Entries provided
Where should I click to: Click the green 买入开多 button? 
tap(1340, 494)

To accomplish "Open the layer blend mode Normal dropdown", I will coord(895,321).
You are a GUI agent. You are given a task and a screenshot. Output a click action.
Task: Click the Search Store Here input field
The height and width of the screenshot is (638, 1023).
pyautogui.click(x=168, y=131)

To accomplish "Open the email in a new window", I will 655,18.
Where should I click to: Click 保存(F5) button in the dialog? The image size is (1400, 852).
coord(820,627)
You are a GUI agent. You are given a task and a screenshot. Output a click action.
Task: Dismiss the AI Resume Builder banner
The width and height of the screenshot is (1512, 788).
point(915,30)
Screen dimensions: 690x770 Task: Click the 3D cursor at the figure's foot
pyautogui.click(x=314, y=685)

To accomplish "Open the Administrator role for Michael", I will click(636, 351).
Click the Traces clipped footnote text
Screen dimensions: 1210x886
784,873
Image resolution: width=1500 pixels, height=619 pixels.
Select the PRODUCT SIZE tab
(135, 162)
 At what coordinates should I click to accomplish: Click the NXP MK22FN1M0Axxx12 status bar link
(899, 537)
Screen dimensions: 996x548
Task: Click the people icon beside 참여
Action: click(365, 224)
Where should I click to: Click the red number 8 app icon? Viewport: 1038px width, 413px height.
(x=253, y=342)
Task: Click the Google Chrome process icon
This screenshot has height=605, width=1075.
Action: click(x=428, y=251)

Work to complete
Your answer must be the full listing, restated word for word.

Written answer
Where should I click to: Click the green 买入开多 button? 
tap(1340, 494)

To accomplish "Open the layer blend mode Normal dropdown", I will coord(895,321).
You are a GUI agent. You are given a task and a screenshot. Output a click action.
Task: Click the Search Store Here input field
The height and width of the screenshot is (638, 1023).
pyautogui.click(x=168, y=131)

To accomplish "Open the email in a new window", I will 655,18.
Where should I click to: Click 保存(F5) button in the dialog? The image size is (1400, 852).
coord(820,627)
You are a GUI agent. You are given a task and a screenshot. Output a click action.
Task: Dismiss the AI Resume Builder banner
The width and height of the screenshot is (1512, 788).
point(915,30)
Screen dimensions: 690x770 Task: Click the 3D cursor at the figure's foot
pyautogui.click(x=314, y=685)

To accomplish "Open the Administrator role for Michael", I will click(636, 351).
Click the Traces clipped footnote text
Screen dimensions: 1210x886
784,873
Image resolution: width=1500 pixels, height=619 pixels.
Select the PRODUCT SIZE tab
(135, 162)
 At what coordinates should I click to accomplish: Click the NXP MK22FN1M0Axxx12 status bar link
(899, 537)
Screen dimensions: 996x548
Task: Click the people icon beside 참여
Action: click(365, 224)
Where should I click to: Click the red number 8 app icon? Viewport: 1038px width, 413px height.
(x=253, y=342)
Task: Click the Google Chrome process icon
This screenshot has height=605, width=1075.
Action: click(x=428, y=251)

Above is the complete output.